Гималайские дороги, узкие, извилистые, стремительно несущиеся над пропастью, все время таят неожиданности. Сквозь заросли диковинных растений, о названии которых осведомляешься у попутчиков, вдруг открывается картина, столь привычная для нашего взгляда: поляна, сплошь заросшая белыми цветами с золотисто-рыжими крапинками. Тысячелистник. Чем ближе к небу, тем резче контрасты. Рядом с магнолией, источающей дурманящий запах, спокойно растет белоствольная, типично воронежская березка. Островок чернолесья дышит в лицо сыростью и грибным ароматом. Поневоле понимаешь путешественника, который, очутившись в сердце гималайских гор, с неподдельным восхищением воскликнул:
— Здесь есть все, что есть на земном шаре, и даже больше!
Первое впечатление от Гималаев незабываемо. Выехав ранним утром из Дели, мы мчались сквозь грохот и пыль по шумной автостраде, ведущей на север. «Волга» — машина, конечно, хорошая, но не приспособленная к местным условиям: кондиционер в ней не предусмотрен. Летнее солнце, очень скоро настигшее нас, раскалило ее добела. Мы задыхались от жары и духоты. Разговоры, такие оживленные вначале, умолкли. И вот, когда солнце было в самом зените, мы незаметно пересекли границу, отделяющую жару от прохлады, и очутились в царстве гигантских кедров и голубых сосен.
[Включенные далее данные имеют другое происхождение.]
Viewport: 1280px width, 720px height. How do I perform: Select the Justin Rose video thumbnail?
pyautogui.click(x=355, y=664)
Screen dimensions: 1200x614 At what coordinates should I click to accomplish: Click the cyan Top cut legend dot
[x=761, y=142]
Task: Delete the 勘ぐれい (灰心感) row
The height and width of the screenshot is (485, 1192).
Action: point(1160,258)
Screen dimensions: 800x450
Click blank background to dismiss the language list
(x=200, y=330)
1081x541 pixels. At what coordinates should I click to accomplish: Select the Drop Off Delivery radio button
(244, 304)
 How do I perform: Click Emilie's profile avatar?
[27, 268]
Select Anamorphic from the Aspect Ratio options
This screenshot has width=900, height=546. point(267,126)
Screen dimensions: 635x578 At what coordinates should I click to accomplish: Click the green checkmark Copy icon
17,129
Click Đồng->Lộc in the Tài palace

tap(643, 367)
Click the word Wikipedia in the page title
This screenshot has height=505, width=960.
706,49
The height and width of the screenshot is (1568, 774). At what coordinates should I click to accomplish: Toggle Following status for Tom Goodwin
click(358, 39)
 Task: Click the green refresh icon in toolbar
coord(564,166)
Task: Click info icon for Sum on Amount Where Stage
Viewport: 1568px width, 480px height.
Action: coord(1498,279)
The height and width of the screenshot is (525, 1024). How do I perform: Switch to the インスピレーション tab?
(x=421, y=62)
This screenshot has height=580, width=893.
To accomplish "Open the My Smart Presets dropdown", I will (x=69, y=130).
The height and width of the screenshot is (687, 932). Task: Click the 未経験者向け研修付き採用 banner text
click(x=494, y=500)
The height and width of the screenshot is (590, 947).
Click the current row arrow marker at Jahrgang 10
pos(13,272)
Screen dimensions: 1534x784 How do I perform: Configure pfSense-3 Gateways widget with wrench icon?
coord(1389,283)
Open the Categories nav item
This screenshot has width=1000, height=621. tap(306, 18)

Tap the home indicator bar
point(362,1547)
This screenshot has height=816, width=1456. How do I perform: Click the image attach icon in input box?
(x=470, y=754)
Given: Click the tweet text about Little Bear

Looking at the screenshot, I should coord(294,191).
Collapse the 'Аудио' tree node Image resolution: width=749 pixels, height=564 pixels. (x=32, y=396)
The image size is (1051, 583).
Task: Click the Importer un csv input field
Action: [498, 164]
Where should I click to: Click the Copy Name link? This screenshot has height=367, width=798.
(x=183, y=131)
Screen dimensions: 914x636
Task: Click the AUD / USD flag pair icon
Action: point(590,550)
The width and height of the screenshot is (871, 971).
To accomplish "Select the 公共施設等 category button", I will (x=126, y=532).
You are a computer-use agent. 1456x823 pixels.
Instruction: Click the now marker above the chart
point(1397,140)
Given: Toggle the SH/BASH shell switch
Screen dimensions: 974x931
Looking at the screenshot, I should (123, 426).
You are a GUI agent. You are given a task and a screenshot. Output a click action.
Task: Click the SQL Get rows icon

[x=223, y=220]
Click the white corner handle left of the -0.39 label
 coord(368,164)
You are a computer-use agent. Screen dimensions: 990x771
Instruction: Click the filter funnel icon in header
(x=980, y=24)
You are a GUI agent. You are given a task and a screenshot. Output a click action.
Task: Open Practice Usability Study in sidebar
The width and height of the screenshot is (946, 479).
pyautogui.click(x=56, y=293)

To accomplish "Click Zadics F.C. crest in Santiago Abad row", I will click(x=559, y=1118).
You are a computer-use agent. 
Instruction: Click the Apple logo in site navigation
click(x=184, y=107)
Не правдоподобная тишина обрушилась на нас. Казалось, некто властной рукою отключил все грохоты, шумы и крики. Случилось это столь неожиданно, что мы попросили шофера остановиться: хотелось освоиться с новой обстановкой. Каюсь, я даже впал в сонное оцепенение, и странное ощущение возникло у меня: мир, оставшийся за некой незримой чертой, с его суетой, треволнениями, гвалтом, нереален, а единственно реально вот это: кедры, сосны, безмолвие. Переживание повторилось на обратном пути, когда так же стремительно мы преодолели рубеж между Гималаями и равнинной местностью. Но теперь ощущение стало иным: единственно реален вот этот мир, нахлынувший на меня дорожной сутолокой, сигналами машин, голосами прохожих, а то, что осталось позади — горы, снега, безмолвие, — нереально, выдумка, сон.
Индия немыслима без Гималаев. Давно отмечено, что она повсюду «кульминировалась в народных воображениях… сокровенно таинственными снеговыми великанами». Легко понять, почему в Индии эти горы считают священными. Ведь именно отсюда, с гималайских вершин, несет свои воды воистину животворящая артерия всей страны — Ганг. Ведь именно отсюда, с гималайских вершин, в часы нестерпимого зноя, выжигающего все живое на коричневой и бурой земле, доносится освежающее дыхание ветра, предвещающего долгожданный дождь. Ведь именно отсюда, с гималайских вершин, сейчас, как и в древности, спускаются в долину люди, которые провели в углубленной внутренней работе, в уединении, в пугающем безмолвии гор и снегов годы, а то и десятилетия. Это те люди, которых индийцы нередко называют Махатмами[1].
Почитание Гуру — Учителя у местного населения в крови. В атмосфере этого почитания здесь растят детей. Поэтому неудивительно, что Махатмы сразу же обрастают густой толпой учеников. В наши дни в этой толпе можно обнаружить европейцев и американцев, пересекших моря и континенты в надежде получить ответы на мучающие их вопросы, в надежде услышать голос живой истины. Гуру в набедренных повязках по произвольно выбранному маршруту кочуют из селения в селение, из города в город, движимые бескорыстным чувством передать людям малую толику того знания, которое им открылось во время размышлений. Иногда их можно видеть под деревом в классической позе лотоса. Тогда они похожи на ожившие древние статуи.